Not that she needed employment, as wherever she went, her wealthy family kept her in considerable comfort. Elsa found such gratuitous privilege stifling to her creativity, so she avowed to make her own way, travelling first to New York and then to Paris, where she became a couturier.
Innovative
As a pre-war designer, Schiaparelli was extremely innovative and has been hugely influential on the fashion world, combining the artistic influences of the era with fashion design to produce highly creative pieces- her first line of knitwear featured surrealist motifs and among other innovations, she was the first to use coloured zippers, culottes ( divided skirts that looked like long shorts), wedge shoes, animal fur belts, ornate, quirky buttons that looked like brooches and interesting themes on her patterns and emblems, such as body parts, food and hand prints.
It was Schiaparelli who came up with the concept of the 'boyish figure' believing it was the best of all shapes on which to advantageously display her clothes and she created the theatrical runway concept that utilised art, music and tall, elongated models.
Shocking de Schiaparelli
Elsa Schiaparelli's signature fragrance, Shocking is one of the most divine perfumes in the world, however i do confess to a personal bias here, as it was my mother's favourite and mine too, when I could get my hands on it. In Australia it was very hard to get and had to be especially ordered from Paris. Shocking was released in 1937 and the fragrance was created by renown French perfumer Jean Carles.
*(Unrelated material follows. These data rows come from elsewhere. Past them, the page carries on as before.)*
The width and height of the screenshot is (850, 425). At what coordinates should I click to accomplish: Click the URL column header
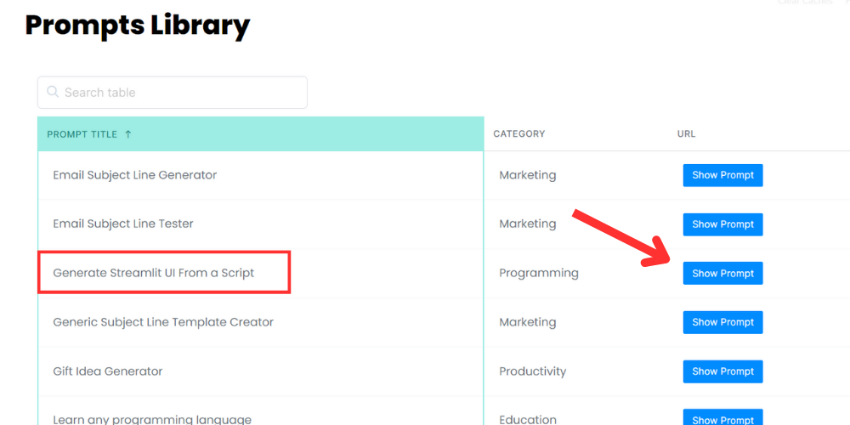pyautogui.click(x=686, y=134)
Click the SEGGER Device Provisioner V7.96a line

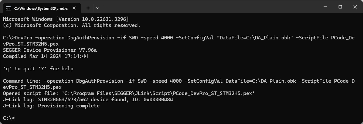(x=50, y=50)
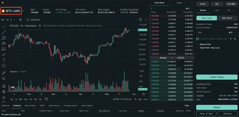This screenshot has height=117, width=239.
Task: Click the Withdraw button
Action: 227,114
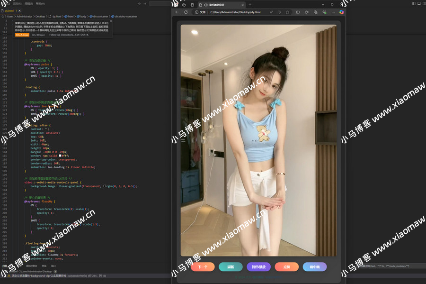Image resolution: width=426 pixels, height=284 pixels.
Task: Open the 帮助(H) menu
Action: 41,3
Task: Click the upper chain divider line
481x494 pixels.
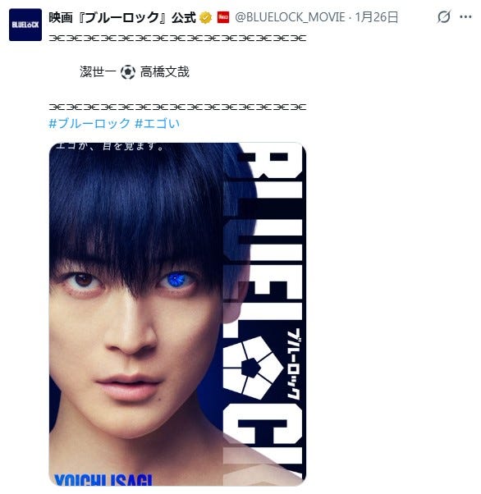Action: 177,39
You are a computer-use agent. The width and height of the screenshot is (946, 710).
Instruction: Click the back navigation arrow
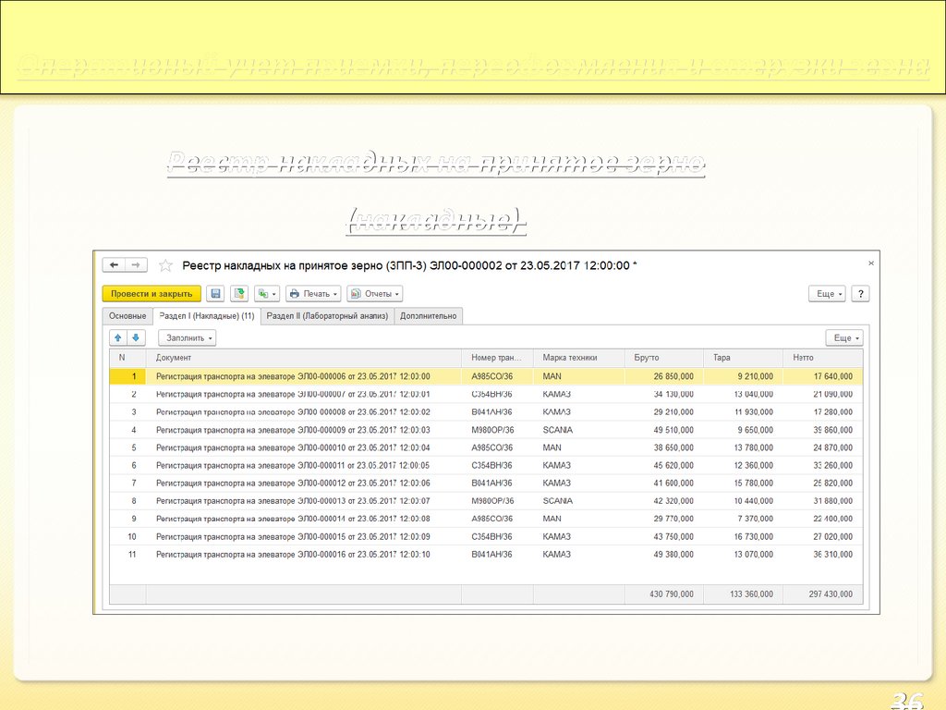pyautogui.click(x=115, y=265)
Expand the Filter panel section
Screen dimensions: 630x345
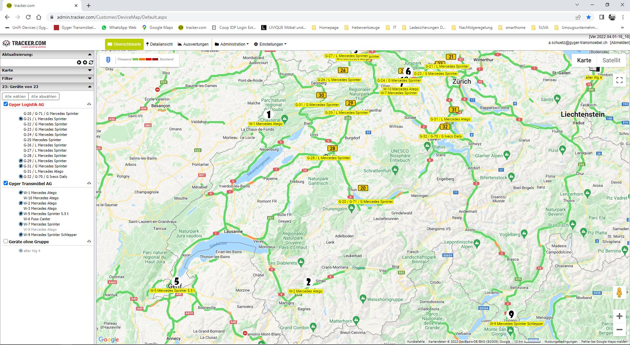tap(90, 78)
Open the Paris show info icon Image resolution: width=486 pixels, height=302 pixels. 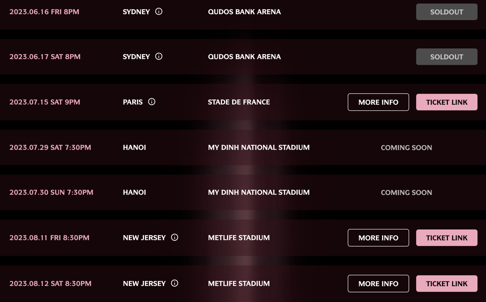(x=152, y=102)
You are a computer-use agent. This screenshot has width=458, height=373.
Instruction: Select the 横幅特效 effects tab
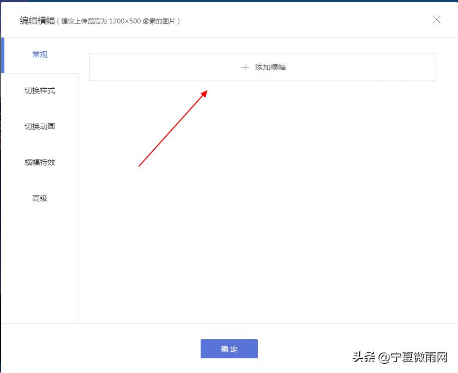[39, 162]
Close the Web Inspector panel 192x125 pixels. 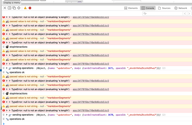tap(5, 8)
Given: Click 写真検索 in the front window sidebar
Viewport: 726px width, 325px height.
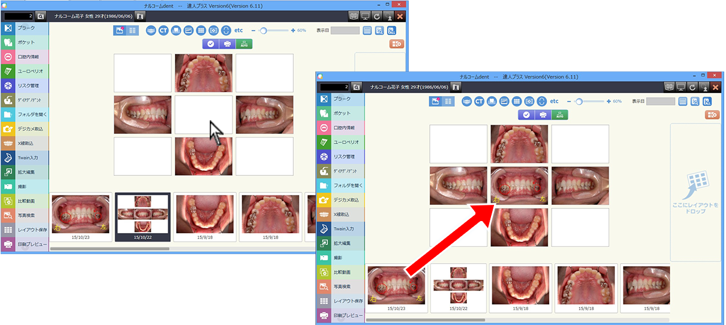Looking at the screenshot, I should [x=340, y=286].
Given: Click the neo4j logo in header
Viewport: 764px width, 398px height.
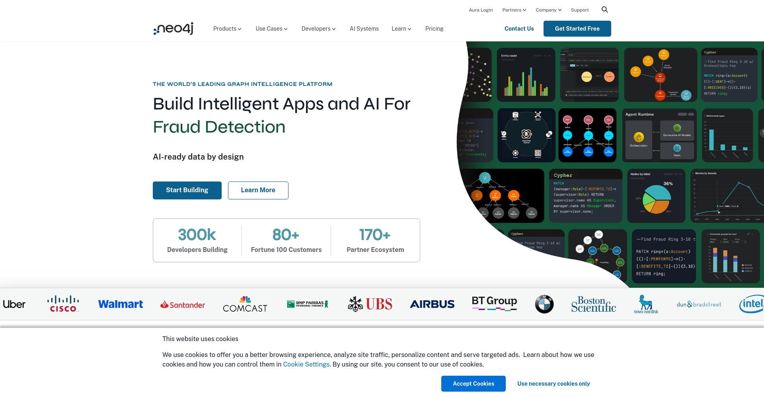Looking at the screenshot, I should click(x=173, y=29).
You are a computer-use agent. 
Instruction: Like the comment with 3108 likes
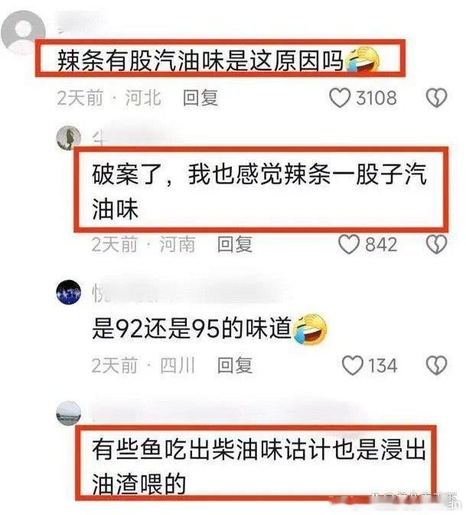tap(340, 98)
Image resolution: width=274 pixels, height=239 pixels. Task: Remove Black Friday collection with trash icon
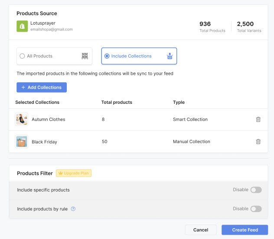coord(258,142)
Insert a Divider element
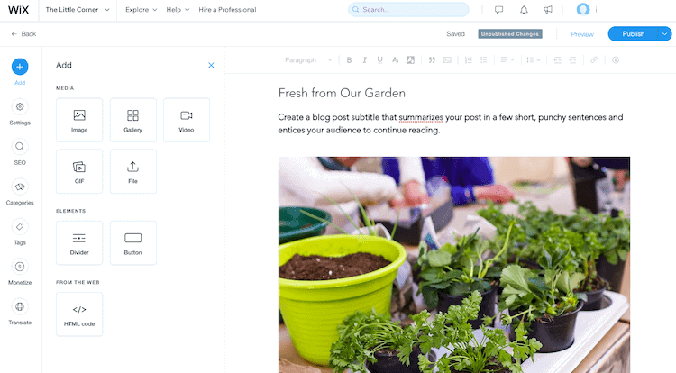Viewport: 676px width, 373px height. coord(79,243)
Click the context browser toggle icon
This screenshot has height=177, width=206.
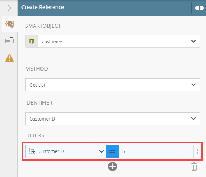[x=199, y=8]
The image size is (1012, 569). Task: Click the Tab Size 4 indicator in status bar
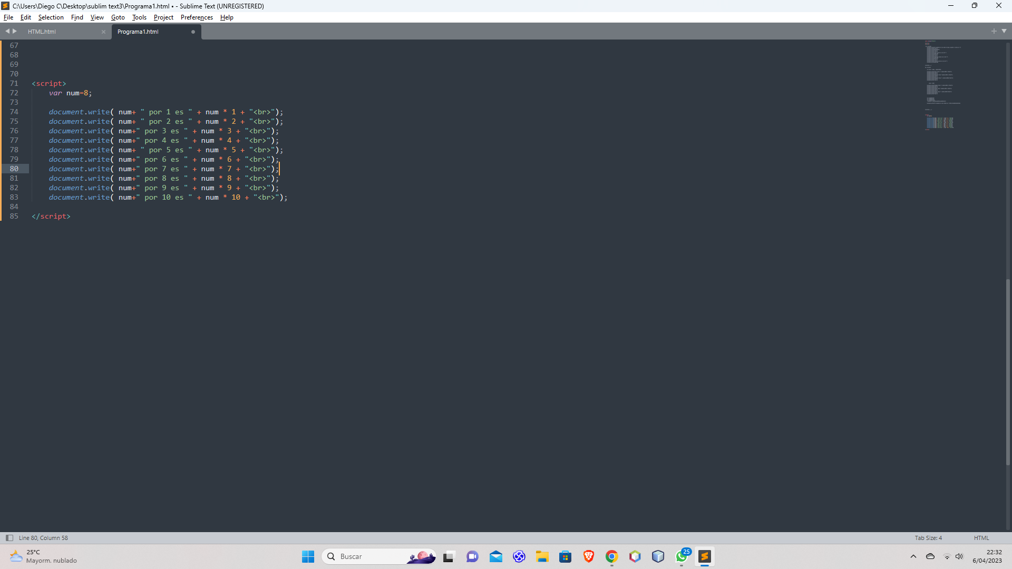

Shocking's hot pink packaging was designed by surrealist painter, Leonor Fini and the distinctive bottle is styled in the form of a woman's torso. The vibrant colour of the Shocking box was inspired by a pink diamond, the TĂȘte de Belier owned by a Schiaparelli client - society beauty, Daisy Fellowes. As Schiaparelli said in her own words:
I gave to a pink...the nerve of a red
Shocking was designed to reflect the designers own personality and it became the title of her autobiography, written in 1954..Shocking Life,
Changes to the Formula?
According to Fragrance Review, the formula for Shocking was redesigned by Martin Gras of Gragococo in the late 90s and is not the same as the vintage fragrance, which is heartbreaking news for Shocking fans. So if you can get your hands on a pre '97 bottle grab it. Why Gras wanted to meddle with the formula, I cannot say.